__Task description__.
Please extract, unchanged, the lines starting at the one that contains "Task: Open the folder" and ending at the one that contains "Click the dot", with both of those lines included.

[Entries for finding words and elements]
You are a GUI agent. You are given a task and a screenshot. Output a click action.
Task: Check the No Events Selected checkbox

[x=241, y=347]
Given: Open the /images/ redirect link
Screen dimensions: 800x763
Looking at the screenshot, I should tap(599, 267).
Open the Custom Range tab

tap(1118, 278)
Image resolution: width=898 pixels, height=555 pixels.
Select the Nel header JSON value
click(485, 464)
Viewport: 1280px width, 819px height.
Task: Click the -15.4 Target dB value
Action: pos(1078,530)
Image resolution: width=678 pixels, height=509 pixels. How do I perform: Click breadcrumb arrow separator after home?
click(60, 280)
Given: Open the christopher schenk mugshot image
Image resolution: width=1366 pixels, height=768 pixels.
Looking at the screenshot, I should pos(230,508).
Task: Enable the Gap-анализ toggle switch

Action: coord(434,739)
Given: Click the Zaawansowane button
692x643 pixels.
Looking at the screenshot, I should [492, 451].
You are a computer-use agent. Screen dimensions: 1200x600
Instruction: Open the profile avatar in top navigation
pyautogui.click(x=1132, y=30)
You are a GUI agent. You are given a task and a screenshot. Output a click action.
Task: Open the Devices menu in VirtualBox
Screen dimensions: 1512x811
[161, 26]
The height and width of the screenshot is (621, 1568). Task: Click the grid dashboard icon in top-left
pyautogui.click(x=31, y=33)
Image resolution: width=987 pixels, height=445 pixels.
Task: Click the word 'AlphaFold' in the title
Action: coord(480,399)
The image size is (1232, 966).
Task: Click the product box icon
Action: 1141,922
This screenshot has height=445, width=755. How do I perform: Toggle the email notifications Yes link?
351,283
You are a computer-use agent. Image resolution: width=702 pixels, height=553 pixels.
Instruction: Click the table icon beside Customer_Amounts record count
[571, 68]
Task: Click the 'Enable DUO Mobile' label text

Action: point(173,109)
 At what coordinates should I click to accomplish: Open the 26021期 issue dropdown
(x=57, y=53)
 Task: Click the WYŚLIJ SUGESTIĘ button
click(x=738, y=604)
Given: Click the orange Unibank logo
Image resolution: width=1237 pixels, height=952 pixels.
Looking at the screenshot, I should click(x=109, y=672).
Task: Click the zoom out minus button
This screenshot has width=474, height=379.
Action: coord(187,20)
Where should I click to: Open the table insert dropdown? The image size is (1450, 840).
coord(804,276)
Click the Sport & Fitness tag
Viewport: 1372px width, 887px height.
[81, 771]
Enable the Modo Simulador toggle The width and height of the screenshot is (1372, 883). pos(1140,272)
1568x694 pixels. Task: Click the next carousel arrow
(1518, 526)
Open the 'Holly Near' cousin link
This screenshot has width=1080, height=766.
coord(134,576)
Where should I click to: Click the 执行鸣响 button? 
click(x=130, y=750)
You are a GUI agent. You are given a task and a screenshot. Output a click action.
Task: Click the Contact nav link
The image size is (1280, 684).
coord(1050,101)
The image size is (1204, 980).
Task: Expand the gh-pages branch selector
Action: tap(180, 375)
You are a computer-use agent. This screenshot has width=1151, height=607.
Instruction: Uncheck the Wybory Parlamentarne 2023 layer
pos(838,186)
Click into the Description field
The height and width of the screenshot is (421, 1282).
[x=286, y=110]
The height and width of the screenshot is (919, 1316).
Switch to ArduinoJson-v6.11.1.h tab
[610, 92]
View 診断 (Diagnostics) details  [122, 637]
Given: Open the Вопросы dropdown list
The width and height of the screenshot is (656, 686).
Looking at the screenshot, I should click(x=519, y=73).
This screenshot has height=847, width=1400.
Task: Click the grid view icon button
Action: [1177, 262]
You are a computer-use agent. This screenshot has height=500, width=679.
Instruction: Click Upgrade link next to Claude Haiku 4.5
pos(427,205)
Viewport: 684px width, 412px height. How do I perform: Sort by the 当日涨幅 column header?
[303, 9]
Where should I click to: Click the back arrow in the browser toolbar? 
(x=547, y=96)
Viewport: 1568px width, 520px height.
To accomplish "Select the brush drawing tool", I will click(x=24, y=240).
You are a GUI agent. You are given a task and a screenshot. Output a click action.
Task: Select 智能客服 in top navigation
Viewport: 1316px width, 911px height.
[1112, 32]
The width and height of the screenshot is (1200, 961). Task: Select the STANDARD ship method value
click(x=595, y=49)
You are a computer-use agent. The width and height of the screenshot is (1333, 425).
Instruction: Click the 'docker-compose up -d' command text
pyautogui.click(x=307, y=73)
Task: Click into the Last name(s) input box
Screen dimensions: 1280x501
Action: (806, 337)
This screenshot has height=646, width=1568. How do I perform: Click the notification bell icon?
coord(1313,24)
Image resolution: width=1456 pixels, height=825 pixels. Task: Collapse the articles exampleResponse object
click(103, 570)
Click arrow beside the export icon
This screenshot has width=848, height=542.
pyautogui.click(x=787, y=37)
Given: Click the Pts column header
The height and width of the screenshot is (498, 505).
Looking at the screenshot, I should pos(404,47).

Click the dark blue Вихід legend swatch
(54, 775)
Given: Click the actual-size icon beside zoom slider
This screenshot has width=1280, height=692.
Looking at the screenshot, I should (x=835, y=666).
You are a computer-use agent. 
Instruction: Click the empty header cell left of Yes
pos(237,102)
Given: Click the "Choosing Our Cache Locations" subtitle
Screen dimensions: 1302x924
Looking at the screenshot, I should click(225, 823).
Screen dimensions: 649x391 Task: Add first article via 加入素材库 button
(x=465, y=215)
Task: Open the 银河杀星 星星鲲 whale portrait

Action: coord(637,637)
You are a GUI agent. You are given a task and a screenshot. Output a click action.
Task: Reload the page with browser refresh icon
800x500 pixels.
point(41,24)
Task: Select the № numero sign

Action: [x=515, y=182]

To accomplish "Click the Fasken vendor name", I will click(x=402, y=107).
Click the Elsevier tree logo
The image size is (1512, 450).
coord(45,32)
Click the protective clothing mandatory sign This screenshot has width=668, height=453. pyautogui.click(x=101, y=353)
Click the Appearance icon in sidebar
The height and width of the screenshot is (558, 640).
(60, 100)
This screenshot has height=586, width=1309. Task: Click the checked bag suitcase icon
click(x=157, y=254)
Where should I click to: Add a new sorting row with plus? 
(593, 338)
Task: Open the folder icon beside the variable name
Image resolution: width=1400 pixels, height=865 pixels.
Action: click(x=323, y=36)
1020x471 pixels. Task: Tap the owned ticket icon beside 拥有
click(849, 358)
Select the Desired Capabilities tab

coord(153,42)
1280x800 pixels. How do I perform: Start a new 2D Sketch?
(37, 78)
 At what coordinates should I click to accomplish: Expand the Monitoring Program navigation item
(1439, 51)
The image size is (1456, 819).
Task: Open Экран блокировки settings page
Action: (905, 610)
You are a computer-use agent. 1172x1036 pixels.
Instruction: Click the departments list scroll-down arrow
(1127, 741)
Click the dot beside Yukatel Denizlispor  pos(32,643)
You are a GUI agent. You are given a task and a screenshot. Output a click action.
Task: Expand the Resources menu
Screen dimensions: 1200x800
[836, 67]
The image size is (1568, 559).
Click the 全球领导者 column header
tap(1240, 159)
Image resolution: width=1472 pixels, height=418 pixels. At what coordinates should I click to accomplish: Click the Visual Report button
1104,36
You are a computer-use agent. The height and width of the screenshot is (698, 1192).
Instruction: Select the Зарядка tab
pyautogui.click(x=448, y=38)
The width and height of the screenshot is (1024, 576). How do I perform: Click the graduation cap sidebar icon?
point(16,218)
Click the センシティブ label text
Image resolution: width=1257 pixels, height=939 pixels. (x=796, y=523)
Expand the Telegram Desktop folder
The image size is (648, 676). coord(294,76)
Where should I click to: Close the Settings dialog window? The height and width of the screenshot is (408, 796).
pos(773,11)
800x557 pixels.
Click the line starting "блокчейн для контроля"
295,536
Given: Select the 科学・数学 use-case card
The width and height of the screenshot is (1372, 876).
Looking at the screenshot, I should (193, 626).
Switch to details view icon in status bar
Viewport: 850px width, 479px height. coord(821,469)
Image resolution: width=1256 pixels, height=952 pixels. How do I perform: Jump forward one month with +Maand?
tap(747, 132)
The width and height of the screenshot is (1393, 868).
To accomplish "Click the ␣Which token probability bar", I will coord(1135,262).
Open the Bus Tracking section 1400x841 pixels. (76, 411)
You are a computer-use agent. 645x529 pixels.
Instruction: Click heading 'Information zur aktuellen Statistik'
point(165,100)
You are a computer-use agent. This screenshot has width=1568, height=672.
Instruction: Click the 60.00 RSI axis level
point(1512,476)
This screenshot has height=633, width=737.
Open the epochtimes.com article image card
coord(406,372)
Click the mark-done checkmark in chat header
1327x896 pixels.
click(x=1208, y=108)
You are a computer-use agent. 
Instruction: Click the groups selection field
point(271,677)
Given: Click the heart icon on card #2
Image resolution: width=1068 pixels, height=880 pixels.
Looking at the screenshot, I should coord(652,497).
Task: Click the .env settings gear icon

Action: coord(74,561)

__Response for this exercise__.
Task: Open the folder icon beside the variable name
Image resolution: width=1400 pixels, height=865 pixels.
Action: click(x=323, y=36)
1020x471 pixels. Task: Tap the owned ticket icon beside 拥有
click(849, 358)
Select the Desired Capabilities tab

coord(153,42)
1280x800 pixels. How do I perform: Start a new 2D Sketch?
(37, 78)
 At what coordinates should I click to accomplish: Expand the Monitoring Program navigation item
(1439, 51)
The image size is (1456, 819).
Task: Open Экран блокировки settings page
Action: (905, 610)
You are a computer-use agent. 1172x1036 pixels.
Instruction: Click the departments list scroll-down arrow
(1127, 741)
Click the dot beside Yukatel Denizlispor  pos(32,643)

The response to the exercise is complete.